Platform Engineer
Role details
Job location
Tech stack
Job description
We're looking for a Platform Engineer with strong site reliability principles to join our Platform team. You'll focus on maintaining and improving production reliability, automating operational tasks, and enhancing our observability stack. You'll work closely with SREs, support engineers, release managers, and incident managers to ensure our systems meet SLIs, SLOs, and SLA targets.
Key Responsibilities
Maintain and optimise production environments in AWS (EKS, EC2, RDS/Aurora, S3).
Develop and maintain Infrastructure as Code using Terraform and configuration management with Ansible.
Enhance monitoring, logging, and alerting using the Grafana stack (Prometheus, Loki, Tempo).
Participate in incident management, root cause analysis, and post-incident reviews.
Implement automation to reduce manual operational tasks and improve recovery time.

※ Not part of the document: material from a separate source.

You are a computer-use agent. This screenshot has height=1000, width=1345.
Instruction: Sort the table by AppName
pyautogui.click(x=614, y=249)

Contribute to the definition and tracking of SLIs, SLOs, and error budgets.
Collaborate with release and support teams to ensure smooth, reliable rollouts.
Maintain and improve documentation for operational runbooks and platform processes.
Requirements
Solid experience managing Kubernetes clusters (AWS EKS) in production.

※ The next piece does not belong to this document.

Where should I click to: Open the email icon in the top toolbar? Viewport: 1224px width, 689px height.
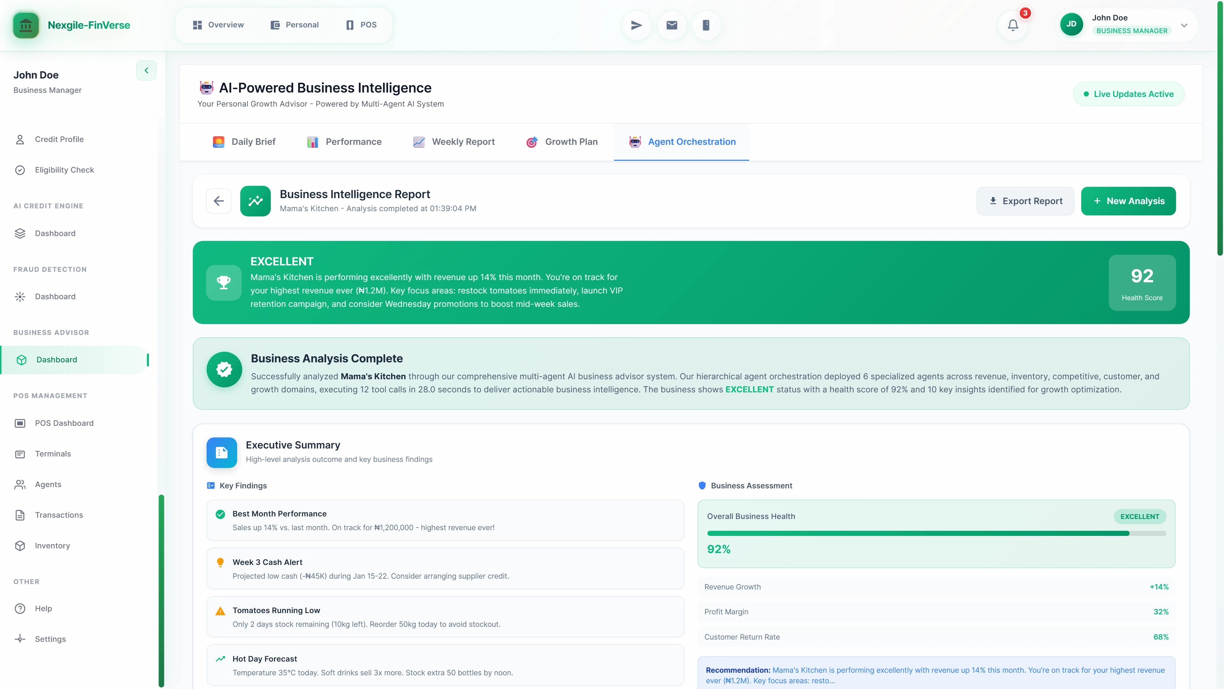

Proficient with AWS services relevant to production workloads (EKS, EC2,
RDS/Aurora, S3, IAM).
Infrastructure as Code with Terraform and configuration management with Ansible.
Strong experience with observability tools (Grafana, Prometheus, Loki, Tempo).
Understanding of SRE concepts (SLIs, SLOs, error budgets, capacity planning).
Comfortable working in incident and problem management processes.
Strong GitOps mindset for managing platform and configuration changes.
Good communication and documentation skills.
Qualifications (Desirable)
Certified Kubernetes Administrator (CKA) and/or Certified Kubernetes Security Specialist (CKS).
AWS Certified Solutions Architect - Associate and/or AWS Certified
DevOps Engineer - Professional.
Nice-to-Have
Experience with Python scripting for automation and reliability tooling.
Knowledge of Java and/or React application deployments in production.
Prior experience in high-volume, high-availability environments.